Thank you for your reply, however in the Bowtie2 mapping I am doing it with hg38 assembly (as well as one in a different history not linked here), and in either of those I am able to select the hg38 built-in genome option. The same image I shared above appears of “! Please provide a value for this option. Select built-in genome. No options available”.
So I have that problem when mapping against hg38 with Bowtie2 as seen in the linked history or with those (Bowtie2, HISAT2, RNA STAR) not shared in the link.
Also, as I described initially and explained to Igor above, even when using hg38 and HISAT2 the fatal error after running featurecounts with a GTF from my history appears.

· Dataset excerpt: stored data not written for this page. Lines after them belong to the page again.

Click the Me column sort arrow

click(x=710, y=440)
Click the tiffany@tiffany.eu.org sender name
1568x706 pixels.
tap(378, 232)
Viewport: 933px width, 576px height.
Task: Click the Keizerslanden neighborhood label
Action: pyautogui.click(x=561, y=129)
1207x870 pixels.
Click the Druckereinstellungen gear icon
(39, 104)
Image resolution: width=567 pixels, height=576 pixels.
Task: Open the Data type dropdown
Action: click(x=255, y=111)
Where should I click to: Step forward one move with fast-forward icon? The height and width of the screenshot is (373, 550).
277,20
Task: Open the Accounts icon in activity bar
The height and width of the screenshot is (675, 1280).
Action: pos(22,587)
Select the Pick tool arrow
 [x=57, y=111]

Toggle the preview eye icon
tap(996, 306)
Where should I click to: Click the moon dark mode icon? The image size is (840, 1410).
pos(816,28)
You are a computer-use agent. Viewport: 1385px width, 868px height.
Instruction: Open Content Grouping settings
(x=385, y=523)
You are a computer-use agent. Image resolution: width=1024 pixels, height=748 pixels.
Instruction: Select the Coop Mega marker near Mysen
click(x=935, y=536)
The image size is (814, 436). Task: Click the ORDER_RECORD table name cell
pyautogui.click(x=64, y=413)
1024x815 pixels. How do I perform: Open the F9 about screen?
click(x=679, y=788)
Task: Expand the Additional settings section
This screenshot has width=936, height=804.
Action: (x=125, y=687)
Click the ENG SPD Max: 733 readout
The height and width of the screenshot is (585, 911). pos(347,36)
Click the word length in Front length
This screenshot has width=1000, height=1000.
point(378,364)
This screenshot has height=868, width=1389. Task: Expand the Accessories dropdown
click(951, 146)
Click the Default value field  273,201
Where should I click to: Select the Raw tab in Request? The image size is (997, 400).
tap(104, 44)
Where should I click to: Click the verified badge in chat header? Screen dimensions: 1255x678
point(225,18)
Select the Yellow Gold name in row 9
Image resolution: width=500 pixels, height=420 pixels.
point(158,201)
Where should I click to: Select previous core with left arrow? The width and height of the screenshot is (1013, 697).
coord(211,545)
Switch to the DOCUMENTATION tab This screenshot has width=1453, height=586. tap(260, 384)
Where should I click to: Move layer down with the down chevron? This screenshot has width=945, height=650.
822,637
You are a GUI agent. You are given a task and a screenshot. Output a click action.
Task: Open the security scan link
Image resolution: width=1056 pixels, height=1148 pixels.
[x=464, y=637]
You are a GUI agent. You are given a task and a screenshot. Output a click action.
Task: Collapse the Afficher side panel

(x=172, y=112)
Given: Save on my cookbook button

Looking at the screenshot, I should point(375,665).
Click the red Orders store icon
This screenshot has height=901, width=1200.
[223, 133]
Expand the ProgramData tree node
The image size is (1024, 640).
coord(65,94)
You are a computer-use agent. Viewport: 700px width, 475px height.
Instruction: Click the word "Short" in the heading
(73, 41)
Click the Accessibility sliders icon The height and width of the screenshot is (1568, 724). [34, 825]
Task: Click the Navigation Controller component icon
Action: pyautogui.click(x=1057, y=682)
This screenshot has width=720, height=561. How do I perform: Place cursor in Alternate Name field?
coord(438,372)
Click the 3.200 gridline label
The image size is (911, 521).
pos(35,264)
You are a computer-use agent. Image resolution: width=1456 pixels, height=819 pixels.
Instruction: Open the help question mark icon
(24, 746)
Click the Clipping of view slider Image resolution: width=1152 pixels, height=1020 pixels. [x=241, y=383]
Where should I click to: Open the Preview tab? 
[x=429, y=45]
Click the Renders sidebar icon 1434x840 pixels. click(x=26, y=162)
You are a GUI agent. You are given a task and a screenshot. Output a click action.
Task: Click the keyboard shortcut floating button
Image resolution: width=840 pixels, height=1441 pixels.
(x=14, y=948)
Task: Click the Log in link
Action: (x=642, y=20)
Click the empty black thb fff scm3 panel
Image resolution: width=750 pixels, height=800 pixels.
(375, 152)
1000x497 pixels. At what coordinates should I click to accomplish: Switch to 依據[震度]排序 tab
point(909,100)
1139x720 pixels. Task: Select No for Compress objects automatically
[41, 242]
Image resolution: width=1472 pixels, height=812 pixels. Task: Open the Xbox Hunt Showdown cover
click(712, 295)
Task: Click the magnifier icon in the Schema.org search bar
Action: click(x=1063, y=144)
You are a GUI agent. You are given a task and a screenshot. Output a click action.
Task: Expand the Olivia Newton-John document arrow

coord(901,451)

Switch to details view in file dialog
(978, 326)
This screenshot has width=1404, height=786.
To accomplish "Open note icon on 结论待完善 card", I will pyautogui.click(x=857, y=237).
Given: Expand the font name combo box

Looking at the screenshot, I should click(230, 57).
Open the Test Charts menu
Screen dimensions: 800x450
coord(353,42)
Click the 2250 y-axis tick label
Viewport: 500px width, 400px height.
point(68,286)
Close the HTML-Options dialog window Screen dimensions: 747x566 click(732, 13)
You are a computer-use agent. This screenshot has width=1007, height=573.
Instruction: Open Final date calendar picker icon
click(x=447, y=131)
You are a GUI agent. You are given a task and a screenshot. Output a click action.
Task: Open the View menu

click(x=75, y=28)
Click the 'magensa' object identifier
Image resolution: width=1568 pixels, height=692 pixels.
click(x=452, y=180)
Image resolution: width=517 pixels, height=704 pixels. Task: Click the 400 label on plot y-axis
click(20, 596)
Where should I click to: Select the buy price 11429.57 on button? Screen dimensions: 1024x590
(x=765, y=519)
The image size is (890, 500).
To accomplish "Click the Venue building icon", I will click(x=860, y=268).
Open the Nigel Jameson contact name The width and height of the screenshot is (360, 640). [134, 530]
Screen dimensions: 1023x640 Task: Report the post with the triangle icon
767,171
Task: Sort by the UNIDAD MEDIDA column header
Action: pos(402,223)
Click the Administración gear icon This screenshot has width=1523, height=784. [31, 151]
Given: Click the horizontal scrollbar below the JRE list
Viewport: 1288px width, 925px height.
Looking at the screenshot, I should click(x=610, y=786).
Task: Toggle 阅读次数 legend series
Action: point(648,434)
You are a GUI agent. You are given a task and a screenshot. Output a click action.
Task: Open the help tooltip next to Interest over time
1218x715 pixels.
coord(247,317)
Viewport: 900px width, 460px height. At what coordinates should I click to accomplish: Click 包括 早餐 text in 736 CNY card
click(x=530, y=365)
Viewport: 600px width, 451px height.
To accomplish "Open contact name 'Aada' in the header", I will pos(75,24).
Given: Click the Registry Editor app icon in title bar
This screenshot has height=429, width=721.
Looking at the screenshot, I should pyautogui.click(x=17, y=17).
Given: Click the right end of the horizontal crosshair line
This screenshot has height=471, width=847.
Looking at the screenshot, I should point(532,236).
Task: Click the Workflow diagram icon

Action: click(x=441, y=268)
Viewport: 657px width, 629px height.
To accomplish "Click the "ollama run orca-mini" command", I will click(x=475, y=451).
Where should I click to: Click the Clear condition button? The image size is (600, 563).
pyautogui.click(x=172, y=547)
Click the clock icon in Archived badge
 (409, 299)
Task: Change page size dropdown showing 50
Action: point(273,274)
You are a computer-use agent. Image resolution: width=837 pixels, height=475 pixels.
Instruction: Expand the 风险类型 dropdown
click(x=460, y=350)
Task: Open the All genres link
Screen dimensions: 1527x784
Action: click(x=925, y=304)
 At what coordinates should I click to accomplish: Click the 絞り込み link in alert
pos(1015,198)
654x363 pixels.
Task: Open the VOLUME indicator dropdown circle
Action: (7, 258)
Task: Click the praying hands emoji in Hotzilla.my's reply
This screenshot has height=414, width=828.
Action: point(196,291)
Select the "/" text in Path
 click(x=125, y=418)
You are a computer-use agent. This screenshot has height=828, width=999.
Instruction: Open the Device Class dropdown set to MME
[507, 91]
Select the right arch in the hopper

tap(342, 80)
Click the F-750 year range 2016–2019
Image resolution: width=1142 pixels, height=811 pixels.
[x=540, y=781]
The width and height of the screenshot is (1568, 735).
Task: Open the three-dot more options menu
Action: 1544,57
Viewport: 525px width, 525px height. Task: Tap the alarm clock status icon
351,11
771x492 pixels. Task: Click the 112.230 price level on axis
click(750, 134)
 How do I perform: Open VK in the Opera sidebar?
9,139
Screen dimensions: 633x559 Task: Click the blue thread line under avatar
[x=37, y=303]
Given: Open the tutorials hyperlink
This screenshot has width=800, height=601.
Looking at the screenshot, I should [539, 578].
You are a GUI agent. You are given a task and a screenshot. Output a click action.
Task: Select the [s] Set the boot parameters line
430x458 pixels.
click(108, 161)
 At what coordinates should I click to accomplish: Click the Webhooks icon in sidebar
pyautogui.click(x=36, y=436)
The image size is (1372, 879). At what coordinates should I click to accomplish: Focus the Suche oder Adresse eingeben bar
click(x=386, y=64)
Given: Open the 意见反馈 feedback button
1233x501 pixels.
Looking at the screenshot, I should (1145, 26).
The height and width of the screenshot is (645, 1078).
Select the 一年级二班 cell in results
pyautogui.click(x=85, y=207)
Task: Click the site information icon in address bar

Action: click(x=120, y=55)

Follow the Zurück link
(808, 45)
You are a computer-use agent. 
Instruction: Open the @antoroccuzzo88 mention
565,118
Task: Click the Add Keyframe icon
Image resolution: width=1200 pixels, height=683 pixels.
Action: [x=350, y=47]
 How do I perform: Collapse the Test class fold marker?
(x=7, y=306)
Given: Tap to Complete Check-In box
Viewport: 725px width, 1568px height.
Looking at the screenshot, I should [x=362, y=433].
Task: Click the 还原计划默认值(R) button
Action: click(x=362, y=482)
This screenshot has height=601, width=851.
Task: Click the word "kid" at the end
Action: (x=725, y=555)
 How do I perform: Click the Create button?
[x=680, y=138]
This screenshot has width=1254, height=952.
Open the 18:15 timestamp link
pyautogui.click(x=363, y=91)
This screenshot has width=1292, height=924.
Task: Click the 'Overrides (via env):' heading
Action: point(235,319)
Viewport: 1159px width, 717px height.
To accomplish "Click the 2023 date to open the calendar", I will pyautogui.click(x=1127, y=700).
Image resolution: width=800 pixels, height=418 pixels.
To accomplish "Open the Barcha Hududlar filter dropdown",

Which is why I tried to use the built in genome option.
So, when I use the GTF from my history against hg38, featurecounts shows a fatal error (describe earlier) and when I try to use the built-in genome against hg38 the option is not available.
I appreciate your reply but unfortunately it does not solve my issue.
Hi Adriana,
thank you for the shared history. Collection #9 (bowtie2) has PE reads mapped to hg38. I used featureCounts with built-in gene models on this collection with no issue. As Jennifer pointed out, other collections use ref genomes not compatible with built-in models.
The procedure:
find featureCounts in history panel, click at it
change Gene annotation file to featureCounts built-in
change type of input to collection and select collection #9
change Does the input have read pairs to Yes, paired end and count them as 1 single fragment.
hit Run tool
History with completed featureCounts job
Thank you. I tried it in the same order you describe and that seems to fix it, though strange that selecting the collection first and then the gene annotation file makes it “crash”. Anyway, thank you for your advice and time to help sort this out! Turns out it was easier than I thought. I do remain with the Fatal error issue when trying to use my own annotation, but at least for now using hg38 will not be a problem as I can now continue with the built-in one.
Also thank you Jennifer for your input, it is good to know now the compatibility with built-in models. I suppose this is the kind of things we beginners overlook.
Hi Adriana,
I am sorry I forgot about the annotation file issue! Do you mean dataset #55 in the shared history? It does not look right. Click on name of the dataset. The brief description says: 1 line, 2,905,058 comments, while expected numbers should be something like 2,905,054 lines, 5 comments. It seems the file was poorly processed (during upload to Galaxy?), and all the content was ended up in 1st column as space separated values. Basically, it is not GTF file because of incorrect (missing) tab separators withing the text. The number of columns is very high for GTF/GFF. I don’t remember if I seen anything like this in Galaxy. I cannot think about an easy fix for it. I guess it is doable, but I rather get a proper annotation.
Maybe try GenCode annotation. Make sure you use annotation with chromosome name chr1, chr2 etc, not 1, 2 etc.
How did you uploaded the annotation file? If possible, try upload by URL, and avoid file editing on local machine if it runs under Windows.